# Discrete Math

Discrete Math is a catch all term that includes a variety of very different topics. What unifies these subjects is their common focus on objects that can only have a distinct, separate set of values.

Many schools also use discrete math as an opportunity to give students a first introduction to mathematical proofs. We're going to take that approach here as well.

**Propositional Logic**Mathematical or formal logic takes the idea of an argument and generalizes it so that we can make decisions about what kinds of arguments are valid and which ones aren't.

**Predicate Logic**Propositinal logic is a good start but there are limites to what we can do with it. It's limited to making statements about individual objects. Predicate logic extends propositional logic to allow for statements about groups of objects and their properties.

**Number Theory**Number theory is the study or the integers and their properties. The integers are a discrete set so they fit or definition of discrete math. They also provide a good start pointing for our discussion of mathematical proofs.

**Set Theory**Sets are just collections of objects but, since many mathematical objects fit that description, set theory applies to a lot of different scenarios.

**Sequences and Recursion**A sequence is just an ordered list of numbers which you can think of as a function whose domain is the natural numbers, i.e. a discrete set.

**Counting and Probability**Combinatorics is a branch of math that studies methods of counting the ways that finite sets of objects can be arranged.

**Finite State Automata**Finite state automata give us a way to model computations by thinking of all the possible states a machine can be in.
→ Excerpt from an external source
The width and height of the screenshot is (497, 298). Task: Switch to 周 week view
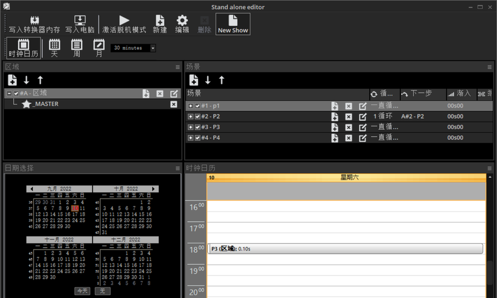pos(76,48)
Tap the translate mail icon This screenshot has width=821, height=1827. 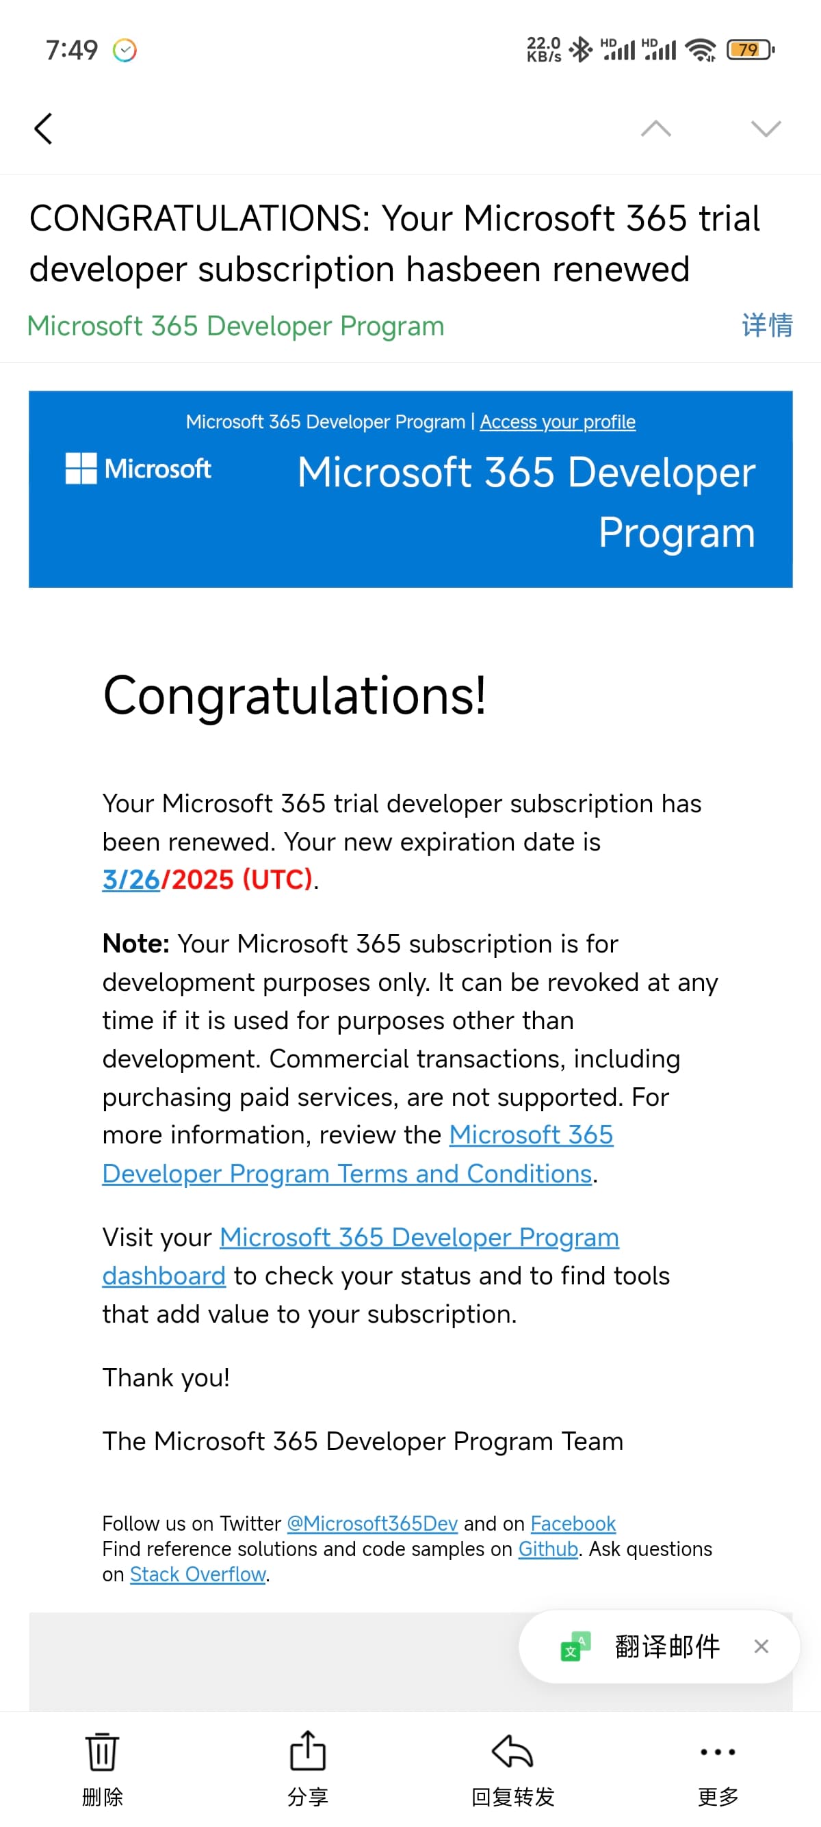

## Our Approach to Teaching and Learning

Math is a little unusual in the academic world. Unlike a lot of subjects, you're expected to actually be able to *do* the math by the time the class is done. You can't get there by watching other people do math or reading it about it in a book. You have to get out a pencil and paper and do it for yourself. The video lectures are a good starting point for your study but you should also spend time working on the exercises and the "explorations" material. Important concepts are discussed in the Explorations material and the associated videos as well as in the main lectures. Problems in the Practice sections marked with a star are particularly important. You should try to solve those on your own based on the lecture material but it's also worth checking out the posted solutions for additional important techniques and concepts.

### Prior Knowledge

Discrete Math is very different from the math that most students have experience with. From the practical side we aren't going to use more than basic algebra. However, you do need a level of mathematical experience or sophistication that comes from making it through first semester calculus.

### Time to Completion

This course is modeled after a three or four credit, one semester college class. That means it can be done in roughly four months but that's going to require a relatively substantial time commitment and a steady pace. Five or six months is more realistic if you want to take a more relaxed approach.

### Technologies Used

We try to keep it simple but there are some things that we need to provide the interactive content that makes our classes special. Fortunately everything you need, including JavaScript and HTML5 compatability, is available in every modern browser.